TWR-UK broadcasts Christian programming, including sermons, Bible teaching and interviews across the United Kingdom.

== History ==
TWR-UK was founded in 1963, at that time TWR-UK only broadcast programmes for a couple of hours each day. These were broadcast initially on shortwave from the much-loved Monte Carlo transmitter, a transmitter formerly used to broadcast German war propaganda in the Second World War but later acquired by Trans World Radio in 1958. With the arrival of satellite technology in the 1990s, the possibility of 24/7 broadcasting schedules emerged.
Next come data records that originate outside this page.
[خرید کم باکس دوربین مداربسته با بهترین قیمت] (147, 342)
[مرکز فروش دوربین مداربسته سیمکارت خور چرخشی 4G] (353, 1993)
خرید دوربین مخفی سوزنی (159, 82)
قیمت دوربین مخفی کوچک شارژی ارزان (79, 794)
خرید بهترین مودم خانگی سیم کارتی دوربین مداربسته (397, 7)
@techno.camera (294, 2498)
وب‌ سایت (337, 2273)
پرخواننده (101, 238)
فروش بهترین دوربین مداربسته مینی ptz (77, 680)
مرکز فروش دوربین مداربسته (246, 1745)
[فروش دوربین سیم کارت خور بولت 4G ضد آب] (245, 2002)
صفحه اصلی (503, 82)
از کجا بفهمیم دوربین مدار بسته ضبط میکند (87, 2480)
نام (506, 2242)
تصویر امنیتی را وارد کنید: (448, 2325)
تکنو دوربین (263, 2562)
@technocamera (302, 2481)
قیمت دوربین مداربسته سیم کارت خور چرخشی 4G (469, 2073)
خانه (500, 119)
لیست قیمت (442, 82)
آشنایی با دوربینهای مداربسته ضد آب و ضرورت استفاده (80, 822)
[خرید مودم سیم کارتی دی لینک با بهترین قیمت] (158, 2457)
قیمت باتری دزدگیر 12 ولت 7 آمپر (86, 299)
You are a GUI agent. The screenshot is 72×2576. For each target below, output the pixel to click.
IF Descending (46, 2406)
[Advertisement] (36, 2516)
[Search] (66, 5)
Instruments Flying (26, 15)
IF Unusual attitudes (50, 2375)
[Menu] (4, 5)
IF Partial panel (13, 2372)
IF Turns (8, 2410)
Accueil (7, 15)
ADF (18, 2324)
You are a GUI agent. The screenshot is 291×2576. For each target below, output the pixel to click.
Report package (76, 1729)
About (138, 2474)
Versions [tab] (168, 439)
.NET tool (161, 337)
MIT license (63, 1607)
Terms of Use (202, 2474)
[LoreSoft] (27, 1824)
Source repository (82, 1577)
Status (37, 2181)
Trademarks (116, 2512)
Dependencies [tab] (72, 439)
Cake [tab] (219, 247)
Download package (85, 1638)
From 2001 TWR-UK began broadcasting a 24/7 schedule, the same year they joined the Sky satellite service.

In 2005 TWR-UK relocated their headquarters to Altrincham in Greater Manchester where they currently broadcast from today.

In 2013 to mark the 50th anniversary of TWR-UK, the broadcasters launched their first digital app, making it possible for listeners to catch up on old programmes and listen live through their own personal devices.

In April 2015 TWR-UK began broadcasting on Freeview making their programmes available to most households across the UK.

== Overseas projects ==
As well as being a national UK radio station, TWR-UK also support a variety of overseas projects. Notably in 2022 TWR-UK when listeners raised over £25,000 to support people living in Ukraine during the Russo-Ukrainian War.

The wider Trans World Radio group broadcasts globally in over 300 languages in 190 countries, making it the world's most far-reaching Christian radio network.

== Listenership ==
TWR-UK supporters come from a variety of Christian denominations including: Anglican, Baptist, Evangelical, Methodist and Pentecostal churches.